By the way, the school’s address is 1407 Graymalkin Lane, Salem Center, NY. That is a real town, but not a legit address despite Google Maps marking someone’s driveway as Graymalkin Lane.
– A fun bit from the tour of the recruitment video-style tour of the mansion the Professor gives Logan: at one point during the basketball game on campus, when the kid passes the basketball to himself and you hear another kid yell “Hey! No powers!” Both the super-powered sports game and the “no powers!” objection have a long tradition in X-Men comics, dating back to 1977 when the team first played baseball together in issue #110.
– The stables at the X-Mansion have carpeting. That’s not really an easter egg, it just seems foolish.
– The last new character we meet in this movie is the shape shifter Mystique. Raven Darkholme was originally (like Rogue, her adopted daughter) a Ms. Marvel villain, introduced in 1978 by Claremont and Jim Mooney in Ms. Marvel #16. She can impersonate anyone, and she pretty much does over the course of this movie.

(Entries for finding text and elements)
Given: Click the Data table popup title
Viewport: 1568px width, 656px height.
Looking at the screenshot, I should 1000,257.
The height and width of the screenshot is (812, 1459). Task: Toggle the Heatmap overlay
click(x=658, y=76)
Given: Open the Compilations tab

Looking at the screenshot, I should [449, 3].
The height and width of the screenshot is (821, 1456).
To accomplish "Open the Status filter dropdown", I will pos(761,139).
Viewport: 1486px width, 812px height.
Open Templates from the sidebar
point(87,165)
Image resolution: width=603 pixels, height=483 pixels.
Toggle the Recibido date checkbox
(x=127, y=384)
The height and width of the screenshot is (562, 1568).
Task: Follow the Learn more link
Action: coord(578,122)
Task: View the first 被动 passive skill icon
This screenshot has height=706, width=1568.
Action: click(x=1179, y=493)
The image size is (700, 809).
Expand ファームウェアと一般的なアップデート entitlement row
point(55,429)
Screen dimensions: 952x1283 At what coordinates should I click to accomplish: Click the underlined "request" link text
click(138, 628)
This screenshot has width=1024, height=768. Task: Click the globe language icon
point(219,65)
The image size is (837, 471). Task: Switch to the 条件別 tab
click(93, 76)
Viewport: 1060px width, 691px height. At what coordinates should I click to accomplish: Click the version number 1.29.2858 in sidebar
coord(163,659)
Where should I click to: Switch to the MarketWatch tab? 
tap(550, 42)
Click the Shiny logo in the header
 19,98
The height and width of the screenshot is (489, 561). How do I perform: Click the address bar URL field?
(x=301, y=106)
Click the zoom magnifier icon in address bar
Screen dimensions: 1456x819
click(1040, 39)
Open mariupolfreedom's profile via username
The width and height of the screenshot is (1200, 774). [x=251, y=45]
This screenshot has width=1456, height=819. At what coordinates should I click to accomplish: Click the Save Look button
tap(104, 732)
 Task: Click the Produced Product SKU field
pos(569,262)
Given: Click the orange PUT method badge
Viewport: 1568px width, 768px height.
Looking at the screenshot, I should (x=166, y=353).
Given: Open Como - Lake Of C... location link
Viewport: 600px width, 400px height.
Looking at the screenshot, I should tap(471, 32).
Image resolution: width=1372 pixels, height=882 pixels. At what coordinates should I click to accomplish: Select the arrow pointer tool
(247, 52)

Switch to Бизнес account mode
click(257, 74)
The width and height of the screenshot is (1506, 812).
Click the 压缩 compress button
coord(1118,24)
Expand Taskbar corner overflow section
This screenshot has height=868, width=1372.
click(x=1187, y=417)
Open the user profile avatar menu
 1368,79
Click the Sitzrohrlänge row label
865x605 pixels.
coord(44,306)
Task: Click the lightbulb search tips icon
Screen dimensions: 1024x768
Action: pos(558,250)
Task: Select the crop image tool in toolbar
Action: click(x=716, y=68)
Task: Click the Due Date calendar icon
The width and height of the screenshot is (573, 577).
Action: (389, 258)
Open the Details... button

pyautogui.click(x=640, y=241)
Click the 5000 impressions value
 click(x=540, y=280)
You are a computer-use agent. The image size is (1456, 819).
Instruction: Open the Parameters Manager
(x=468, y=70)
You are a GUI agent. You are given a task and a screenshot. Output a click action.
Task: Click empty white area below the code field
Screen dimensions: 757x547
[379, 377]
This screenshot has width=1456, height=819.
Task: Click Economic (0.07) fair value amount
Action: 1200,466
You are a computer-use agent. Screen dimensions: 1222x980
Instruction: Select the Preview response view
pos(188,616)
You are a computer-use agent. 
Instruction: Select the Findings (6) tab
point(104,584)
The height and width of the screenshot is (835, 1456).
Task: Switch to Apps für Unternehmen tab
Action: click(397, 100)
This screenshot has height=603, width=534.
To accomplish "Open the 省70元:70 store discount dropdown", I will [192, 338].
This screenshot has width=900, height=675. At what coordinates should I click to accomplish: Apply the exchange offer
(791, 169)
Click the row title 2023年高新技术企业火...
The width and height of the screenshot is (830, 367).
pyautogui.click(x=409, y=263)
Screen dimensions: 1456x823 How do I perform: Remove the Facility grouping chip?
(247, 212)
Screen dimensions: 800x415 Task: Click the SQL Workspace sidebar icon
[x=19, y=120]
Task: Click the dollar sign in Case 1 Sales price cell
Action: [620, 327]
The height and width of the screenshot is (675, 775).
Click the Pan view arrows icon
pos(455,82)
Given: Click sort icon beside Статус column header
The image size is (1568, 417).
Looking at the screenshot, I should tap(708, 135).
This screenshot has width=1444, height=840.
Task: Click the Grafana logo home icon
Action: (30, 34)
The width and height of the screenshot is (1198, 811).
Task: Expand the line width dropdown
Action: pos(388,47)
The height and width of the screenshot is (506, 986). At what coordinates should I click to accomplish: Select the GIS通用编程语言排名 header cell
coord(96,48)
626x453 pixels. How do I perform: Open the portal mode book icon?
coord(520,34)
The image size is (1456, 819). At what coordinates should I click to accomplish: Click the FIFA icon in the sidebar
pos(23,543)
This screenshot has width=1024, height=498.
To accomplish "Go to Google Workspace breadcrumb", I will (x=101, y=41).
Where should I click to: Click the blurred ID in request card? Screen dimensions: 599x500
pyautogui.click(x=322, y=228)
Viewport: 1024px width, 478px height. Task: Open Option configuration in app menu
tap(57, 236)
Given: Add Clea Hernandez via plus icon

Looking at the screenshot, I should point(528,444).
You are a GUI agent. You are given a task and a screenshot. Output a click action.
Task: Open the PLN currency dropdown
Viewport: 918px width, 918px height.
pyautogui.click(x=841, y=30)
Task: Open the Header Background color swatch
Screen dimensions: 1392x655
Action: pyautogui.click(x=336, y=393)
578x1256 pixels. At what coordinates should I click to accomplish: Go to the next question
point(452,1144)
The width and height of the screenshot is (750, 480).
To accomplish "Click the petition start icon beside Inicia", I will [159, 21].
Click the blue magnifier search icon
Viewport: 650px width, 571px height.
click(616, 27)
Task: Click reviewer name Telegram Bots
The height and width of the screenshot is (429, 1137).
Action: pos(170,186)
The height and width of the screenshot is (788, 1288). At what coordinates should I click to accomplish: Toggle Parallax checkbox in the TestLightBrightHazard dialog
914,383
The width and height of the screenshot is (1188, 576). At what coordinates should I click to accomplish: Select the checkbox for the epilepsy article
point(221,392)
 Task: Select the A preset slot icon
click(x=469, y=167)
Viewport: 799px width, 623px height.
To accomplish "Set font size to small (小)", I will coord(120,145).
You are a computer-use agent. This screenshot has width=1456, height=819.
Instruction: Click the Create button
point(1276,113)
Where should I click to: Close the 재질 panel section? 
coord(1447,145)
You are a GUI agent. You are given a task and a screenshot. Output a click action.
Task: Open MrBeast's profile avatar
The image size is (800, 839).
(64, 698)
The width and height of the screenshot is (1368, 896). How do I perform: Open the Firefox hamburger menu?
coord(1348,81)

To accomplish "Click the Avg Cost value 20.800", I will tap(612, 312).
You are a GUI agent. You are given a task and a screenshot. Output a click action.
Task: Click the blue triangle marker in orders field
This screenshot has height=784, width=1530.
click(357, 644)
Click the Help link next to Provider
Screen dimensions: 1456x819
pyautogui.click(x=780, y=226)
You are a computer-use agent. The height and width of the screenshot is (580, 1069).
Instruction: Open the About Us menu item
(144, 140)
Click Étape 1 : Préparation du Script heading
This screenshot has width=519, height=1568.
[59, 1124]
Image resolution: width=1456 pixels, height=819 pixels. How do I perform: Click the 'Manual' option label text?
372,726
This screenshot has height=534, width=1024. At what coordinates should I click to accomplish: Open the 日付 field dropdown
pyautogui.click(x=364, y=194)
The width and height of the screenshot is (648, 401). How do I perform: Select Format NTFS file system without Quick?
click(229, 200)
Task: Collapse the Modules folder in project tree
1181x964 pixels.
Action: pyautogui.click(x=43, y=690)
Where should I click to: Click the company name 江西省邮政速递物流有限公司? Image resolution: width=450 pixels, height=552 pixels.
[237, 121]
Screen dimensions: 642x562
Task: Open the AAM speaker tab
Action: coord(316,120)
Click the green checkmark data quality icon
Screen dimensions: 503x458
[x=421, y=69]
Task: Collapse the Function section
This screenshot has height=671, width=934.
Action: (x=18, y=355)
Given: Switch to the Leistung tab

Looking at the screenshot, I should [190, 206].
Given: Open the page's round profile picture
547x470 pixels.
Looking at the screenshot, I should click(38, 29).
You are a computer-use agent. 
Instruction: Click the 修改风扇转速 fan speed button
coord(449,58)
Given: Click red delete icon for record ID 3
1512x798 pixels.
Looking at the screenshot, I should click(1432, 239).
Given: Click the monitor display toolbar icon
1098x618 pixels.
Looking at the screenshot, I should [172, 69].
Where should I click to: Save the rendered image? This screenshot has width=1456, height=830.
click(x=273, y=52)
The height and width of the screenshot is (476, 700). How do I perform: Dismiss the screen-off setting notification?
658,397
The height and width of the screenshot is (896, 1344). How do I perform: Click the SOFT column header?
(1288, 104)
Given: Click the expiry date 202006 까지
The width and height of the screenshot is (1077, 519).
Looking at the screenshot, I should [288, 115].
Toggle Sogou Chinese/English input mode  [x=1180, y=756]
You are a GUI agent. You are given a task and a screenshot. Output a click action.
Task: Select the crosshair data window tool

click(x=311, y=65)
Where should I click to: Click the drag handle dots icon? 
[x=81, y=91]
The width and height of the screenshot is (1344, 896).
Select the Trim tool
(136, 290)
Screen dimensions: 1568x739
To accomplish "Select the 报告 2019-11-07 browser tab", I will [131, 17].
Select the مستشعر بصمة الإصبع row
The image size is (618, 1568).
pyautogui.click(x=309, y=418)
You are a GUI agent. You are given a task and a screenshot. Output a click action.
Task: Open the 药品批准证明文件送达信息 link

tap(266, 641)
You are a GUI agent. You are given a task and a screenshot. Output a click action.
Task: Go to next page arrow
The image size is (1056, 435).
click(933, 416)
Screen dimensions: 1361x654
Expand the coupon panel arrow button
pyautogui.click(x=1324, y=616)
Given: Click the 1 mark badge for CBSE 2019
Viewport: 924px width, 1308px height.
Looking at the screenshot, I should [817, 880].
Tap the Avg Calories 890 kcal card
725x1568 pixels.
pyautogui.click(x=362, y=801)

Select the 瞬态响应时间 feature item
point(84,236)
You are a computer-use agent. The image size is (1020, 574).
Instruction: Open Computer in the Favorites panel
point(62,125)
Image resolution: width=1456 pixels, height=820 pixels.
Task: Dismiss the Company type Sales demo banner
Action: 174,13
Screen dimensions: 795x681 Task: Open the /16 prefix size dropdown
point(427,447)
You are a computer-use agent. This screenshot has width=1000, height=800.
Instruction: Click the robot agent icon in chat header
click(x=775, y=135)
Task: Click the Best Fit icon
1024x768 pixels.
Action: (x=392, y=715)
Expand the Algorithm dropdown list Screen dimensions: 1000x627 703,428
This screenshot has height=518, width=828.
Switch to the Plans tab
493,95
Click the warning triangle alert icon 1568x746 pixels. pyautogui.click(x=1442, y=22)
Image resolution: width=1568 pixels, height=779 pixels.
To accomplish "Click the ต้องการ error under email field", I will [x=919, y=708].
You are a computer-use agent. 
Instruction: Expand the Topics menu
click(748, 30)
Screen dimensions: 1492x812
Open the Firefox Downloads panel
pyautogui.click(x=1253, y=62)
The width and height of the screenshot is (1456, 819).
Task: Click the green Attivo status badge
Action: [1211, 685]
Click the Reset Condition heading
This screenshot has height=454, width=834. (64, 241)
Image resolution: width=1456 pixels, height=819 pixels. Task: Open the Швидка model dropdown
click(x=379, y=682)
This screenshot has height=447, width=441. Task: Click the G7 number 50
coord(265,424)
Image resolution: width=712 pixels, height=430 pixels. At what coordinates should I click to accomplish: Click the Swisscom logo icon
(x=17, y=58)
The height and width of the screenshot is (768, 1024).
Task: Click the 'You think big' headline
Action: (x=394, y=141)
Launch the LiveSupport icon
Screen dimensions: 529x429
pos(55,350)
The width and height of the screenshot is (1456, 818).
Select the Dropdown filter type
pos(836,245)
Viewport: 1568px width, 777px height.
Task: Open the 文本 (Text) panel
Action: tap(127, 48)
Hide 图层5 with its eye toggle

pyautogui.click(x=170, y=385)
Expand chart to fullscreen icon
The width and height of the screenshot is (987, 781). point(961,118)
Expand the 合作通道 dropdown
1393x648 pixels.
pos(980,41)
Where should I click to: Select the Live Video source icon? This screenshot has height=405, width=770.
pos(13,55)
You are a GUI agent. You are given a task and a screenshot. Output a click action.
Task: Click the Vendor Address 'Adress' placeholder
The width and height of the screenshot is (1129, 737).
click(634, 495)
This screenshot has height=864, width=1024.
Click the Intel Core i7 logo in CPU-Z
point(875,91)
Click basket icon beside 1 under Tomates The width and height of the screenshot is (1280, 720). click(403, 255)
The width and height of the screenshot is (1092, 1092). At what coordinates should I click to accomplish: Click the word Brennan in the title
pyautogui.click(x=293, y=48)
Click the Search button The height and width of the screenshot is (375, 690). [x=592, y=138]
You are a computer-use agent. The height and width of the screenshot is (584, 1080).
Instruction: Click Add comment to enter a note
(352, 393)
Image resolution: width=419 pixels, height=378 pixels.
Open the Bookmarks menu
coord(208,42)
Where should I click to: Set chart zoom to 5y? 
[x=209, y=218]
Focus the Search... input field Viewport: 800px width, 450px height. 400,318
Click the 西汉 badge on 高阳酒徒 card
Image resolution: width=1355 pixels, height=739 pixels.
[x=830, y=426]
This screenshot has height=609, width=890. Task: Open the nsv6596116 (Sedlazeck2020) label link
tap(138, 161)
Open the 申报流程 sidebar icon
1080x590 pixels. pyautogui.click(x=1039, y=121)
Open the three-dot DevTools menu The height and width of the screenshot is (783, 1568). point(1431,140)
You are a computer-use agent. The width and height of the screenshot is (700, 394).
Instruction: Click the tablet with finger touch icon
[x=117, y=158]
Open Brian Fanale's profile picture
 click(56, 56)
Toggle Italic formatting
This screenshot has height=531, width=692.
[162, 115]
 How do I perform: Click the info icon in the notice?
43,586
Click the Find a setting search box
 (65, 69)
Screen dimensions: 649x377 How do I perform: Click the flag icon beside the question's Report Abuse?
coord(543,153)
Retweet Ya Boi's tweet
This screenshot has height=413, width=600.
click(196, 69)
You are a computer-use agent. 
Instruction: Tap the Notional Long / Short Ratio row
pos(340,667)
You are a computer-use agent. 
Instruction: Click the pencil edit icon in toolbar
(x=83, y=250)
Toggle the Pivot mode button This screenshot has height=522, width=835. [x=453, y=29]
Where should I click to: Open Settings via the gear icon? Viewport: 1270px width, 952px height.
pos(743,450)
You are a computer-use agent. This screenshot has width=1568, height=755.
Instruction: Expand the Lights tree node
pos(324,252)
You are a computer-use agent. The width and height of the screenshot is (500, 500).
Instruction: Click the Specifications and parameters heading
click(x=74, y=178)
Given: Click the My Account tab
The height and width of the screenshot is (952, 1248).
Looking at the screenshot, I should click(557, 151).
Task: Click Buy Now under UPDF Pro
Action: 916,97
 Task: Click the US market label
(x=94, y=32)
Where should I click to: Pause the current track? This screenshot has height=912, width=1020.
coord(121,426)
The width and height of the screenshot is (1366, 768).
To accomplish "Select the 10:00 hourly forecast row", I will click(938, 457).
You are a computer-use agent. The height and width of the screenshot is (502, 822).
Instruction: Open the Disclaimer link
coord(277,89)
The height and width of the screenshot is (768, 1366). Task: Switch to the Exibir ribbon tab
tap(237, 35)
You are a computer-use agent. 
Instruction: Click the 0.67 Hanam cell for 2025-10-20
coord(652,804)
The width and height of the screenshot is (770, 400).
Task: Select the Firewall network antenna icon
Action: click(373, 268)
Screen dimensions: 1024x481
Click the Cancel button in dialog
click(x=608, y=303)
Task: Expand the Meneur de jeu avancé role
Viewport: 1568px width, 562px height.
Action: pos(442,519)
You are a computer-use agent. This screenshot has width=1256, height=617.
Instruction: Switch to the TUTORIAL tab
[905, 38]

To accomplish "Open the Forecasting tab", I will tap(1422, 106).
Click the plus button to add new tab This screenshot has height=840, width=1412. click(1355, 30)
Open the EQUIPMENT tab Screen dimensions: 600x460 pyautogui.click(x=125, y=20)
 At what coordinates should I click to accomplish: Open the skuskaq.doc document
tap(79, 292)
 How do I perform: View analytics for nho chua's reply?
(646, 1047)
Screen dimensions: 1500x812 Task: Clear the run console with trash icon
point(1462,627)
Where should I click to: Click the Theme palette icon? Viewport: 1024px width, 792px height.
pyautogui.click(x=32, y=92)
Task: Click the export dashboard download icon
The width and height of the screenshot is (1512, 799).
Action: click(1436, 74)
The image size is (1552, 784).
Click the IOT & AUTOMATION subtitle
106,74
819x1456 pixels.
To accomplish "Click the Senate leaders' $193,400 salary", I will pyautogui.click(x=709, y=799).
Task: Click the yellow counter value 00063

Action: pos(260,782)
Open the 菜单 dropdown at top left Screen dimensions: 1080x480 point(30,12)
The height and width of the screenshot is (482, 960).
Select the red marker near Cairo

** EXERCISE **
Write the next part of the X-Men movie trivia, picking up after its last sentence and keeping the same style. The items stand on their own and are not part of the X-Men movie trivia.

** THE RESULT **
– The first person she poses as here is “Henry” or “Mr. Gyrich,” an aide to Senator Kelly. That would be Henry Peter Gyrich, and he was an Avengers character for about 15 years. Starting in 1977 when he was created by Jim Shooter and George Perez, he was the NSA’s liaison to the Avengers. It wasn’t until the X-Men cartoon in 1992 that he started to be associated with Marvel’s mutants – he showed up in the first episode of the show along with Bolivar Trask and pushed the Sentinel program. Here he only makes a cameo, impersonated by Mystique as we hear that the real Gyrich was apparently “mauled by a bear” (that was totally Sabretooth).
– Cyclops and Jean Grey’s relationship is a bit of a plot point here. In the comics, it’s a typical story of boy meets girl (X-Men #1, 1963), boy is too chicken to tell her how he feels, boy finally nuts up (X-Men #32, 1967), girl becomes cosmic force of destruction and commits suicide on the moon rather than destroy another civilization (Phoenix Saga, X-Men #101-138), boy falls for girl’s clone (Uncanny X-Men #168), boy has child with clone girl (Uncanny X-Men #201), boy finds resurrected first girl and bails on his family without another word (X-Factor #1), boy has to defeat scorned, malevolent, demonic ex (“Inferno,” so a bunch), and so on. The movie pretty faithfully adapts the love triangle that existed between them and Wolverine.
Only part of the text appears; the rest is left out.